[TASK ITEM] Go through the lines below. Copy those with "each".

[INPUT DATA]
------
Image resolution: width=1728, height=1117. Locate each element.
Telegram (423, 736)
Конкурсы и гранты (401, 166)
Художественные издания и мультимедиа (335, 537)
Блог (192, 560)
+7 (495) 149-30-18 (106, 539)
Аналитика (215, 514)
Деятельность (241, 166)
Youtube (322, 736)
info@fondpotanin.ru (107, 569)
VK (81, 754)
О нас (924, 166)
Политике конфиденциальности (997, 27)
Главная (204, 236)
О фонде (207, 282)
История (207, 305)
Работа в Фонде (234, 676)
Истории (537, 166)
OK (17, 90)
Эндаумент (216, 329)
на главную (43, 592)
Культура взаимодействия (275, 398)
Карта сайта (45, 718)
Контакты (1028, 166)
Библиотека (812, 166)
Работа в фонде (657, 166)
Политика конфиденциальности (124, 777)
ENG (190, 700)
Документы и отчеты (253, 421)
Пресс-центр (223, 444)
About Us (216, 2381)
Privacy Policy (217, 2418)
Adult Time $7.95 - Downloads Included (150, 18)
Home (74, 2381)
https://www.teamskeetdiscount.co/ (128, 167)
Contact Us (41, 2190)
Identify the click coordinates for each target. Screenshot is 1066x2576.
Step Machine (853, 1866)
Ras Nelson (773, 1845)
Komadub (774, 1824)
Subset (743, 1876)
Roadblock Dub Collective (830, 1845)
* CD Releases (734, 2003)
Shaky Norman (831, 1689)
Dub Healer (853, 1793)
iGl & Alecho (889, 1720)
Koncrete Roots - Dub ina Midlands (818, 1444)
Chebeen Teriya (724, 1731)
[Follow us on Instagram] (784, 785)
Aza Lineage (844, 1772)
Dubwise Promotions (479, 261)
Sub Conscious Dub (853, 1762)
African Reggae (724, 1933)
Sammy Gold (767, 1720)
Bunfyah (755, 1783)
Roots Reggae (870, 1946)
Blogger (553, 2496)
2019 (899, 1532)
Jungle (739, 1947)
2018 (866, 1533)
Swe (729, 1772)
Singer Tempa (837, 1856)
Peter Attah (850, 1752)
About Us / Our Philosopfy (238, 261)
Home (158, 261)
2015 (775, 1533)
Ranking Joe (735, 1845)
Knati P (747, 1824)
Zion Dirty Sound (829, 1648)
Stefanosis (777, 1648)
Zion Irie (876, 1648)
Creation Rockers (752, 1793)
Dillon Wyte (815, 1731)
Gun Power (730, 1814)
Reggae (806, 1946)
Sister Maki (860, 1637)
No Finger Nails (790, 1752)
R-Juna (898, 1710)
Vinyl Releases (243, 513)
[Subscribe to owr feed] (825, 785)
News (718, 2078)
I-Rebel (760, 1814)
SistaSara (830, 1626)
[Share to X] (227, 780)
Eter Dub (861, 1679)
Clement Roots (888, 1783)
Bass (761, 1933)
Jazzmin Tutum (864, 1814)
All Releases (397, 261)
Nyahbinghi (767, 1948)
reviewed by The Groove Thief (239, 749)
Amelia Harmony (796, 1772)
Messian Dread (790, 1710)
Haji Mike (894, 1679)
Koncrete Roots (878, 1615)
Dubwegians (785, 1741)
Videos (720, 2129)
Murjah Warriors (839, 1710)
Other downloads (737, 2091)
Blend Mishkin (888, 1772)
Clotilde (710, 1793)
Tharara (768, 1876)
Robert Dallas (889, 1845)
------
[FINAL ANSWER]
Image resolution: width=1728, height=1117. Locate each element.
Identify the click coordinates for each target. Screenshot is 1066x2576.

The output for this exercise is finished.